(Stored records)

********************

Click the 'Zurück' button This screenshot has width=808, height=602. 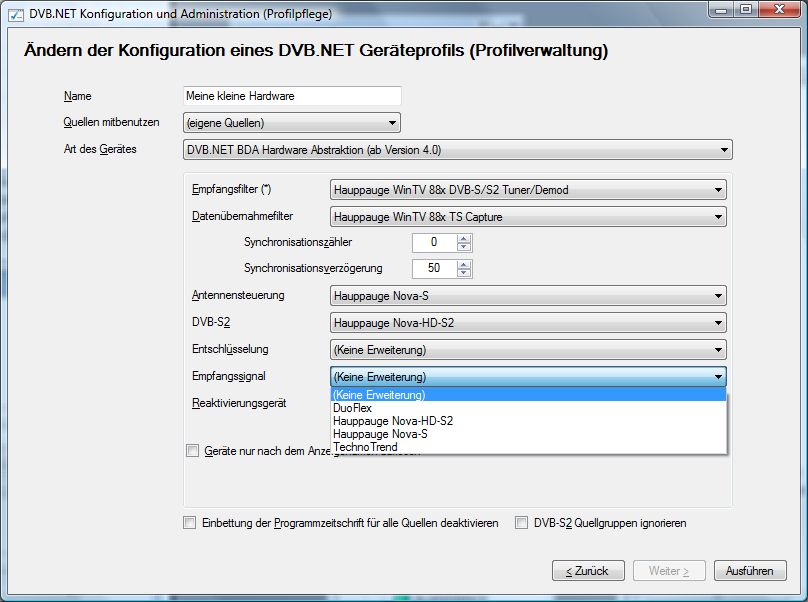[x=587, y=571]
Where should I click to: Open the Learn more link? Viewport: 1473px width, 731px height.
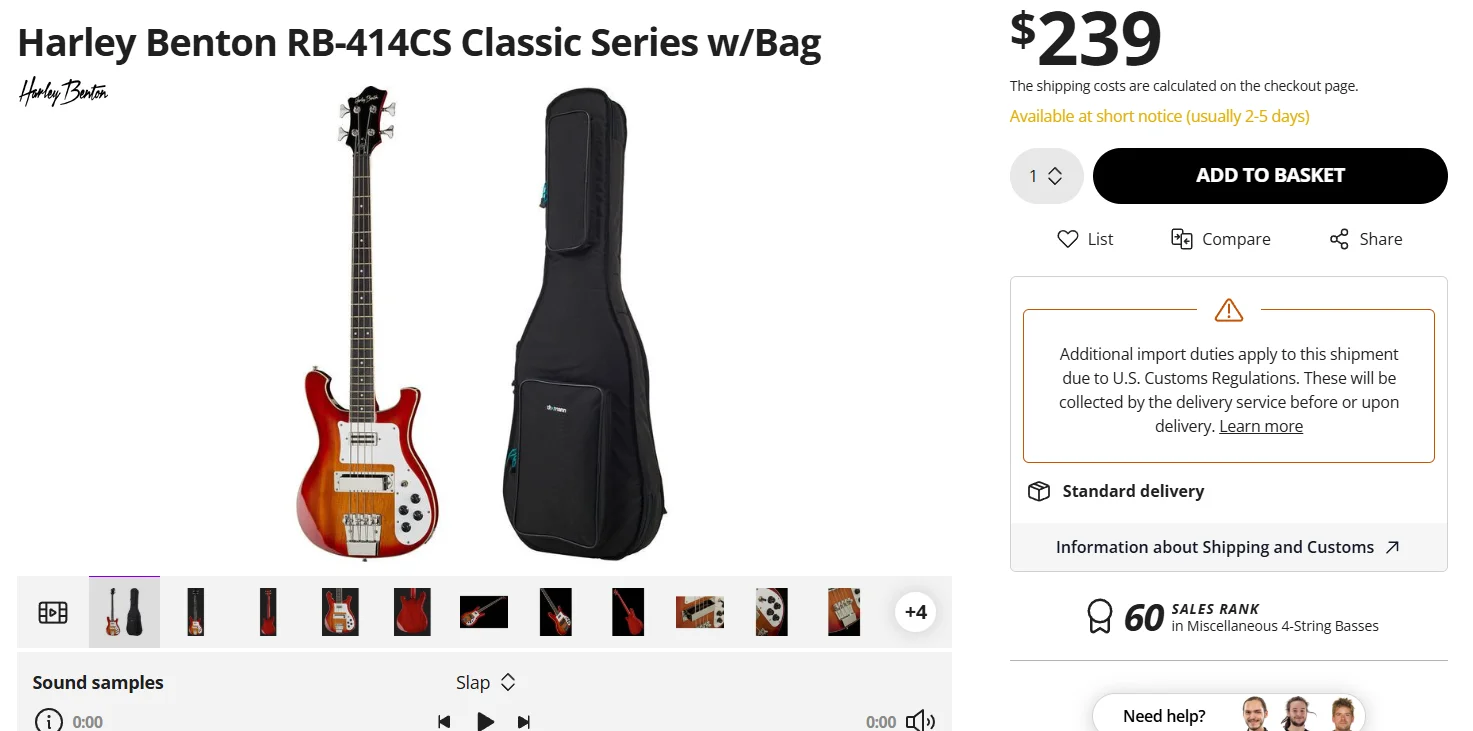[x=1260, y=426]
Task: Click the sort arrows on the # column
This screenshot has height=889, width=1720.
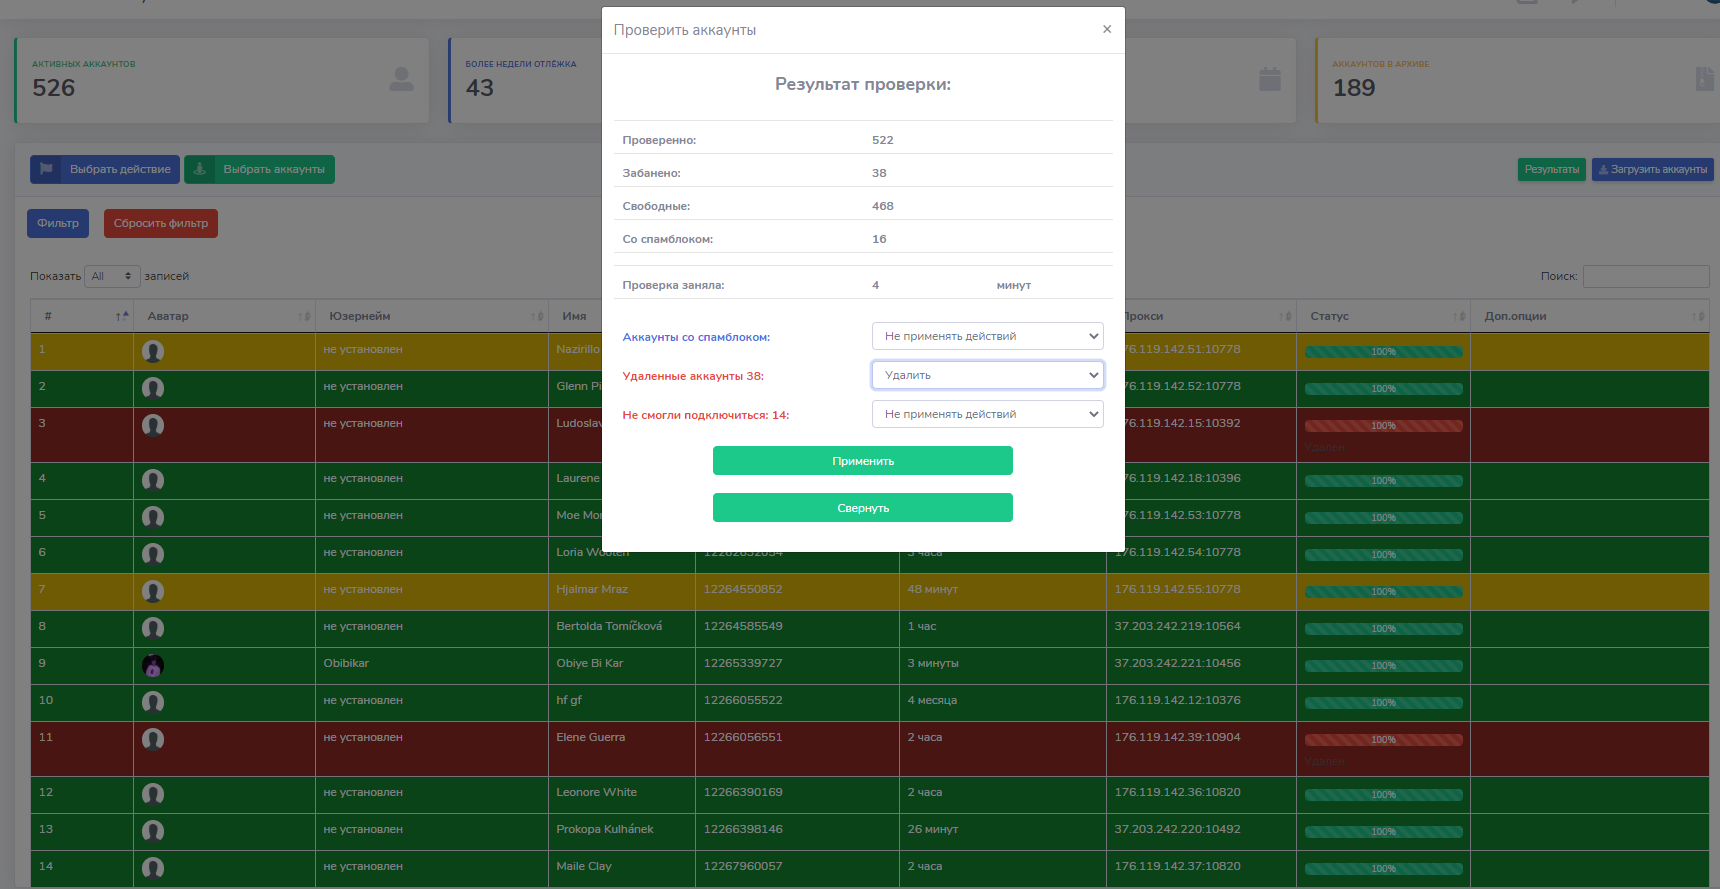Action: coord(122,316)
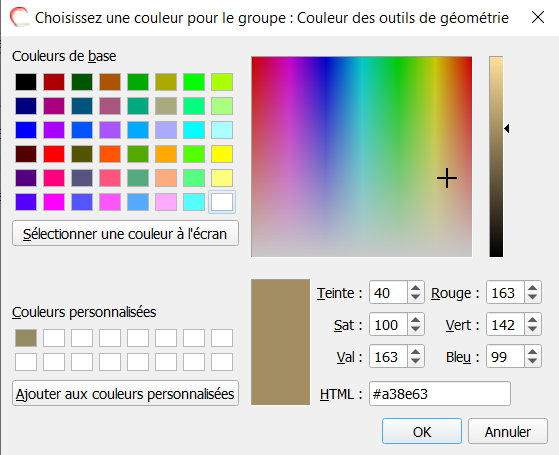
Task: Click the HTML color code field
Action: pos(440,394)
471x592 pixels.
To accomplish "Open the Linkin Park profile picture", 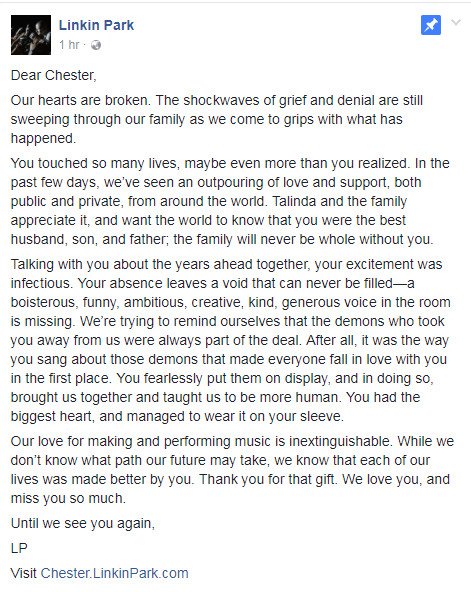I will 31,35.
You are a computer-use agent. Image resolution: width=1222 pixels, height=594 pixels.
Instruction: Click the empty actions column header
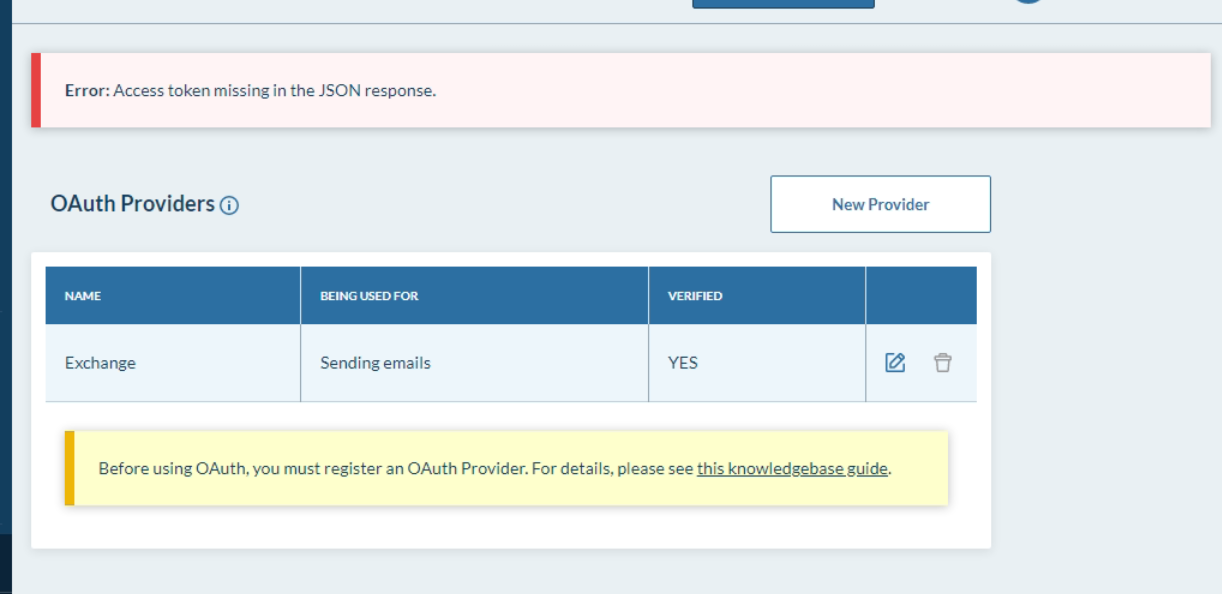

********************

* **Exercise brief**
What lines of the data include the word "column"? Copy each of them.

* **Solution**
Task: Click the sort arrows on the # column
Instruction: Click the empty actions column header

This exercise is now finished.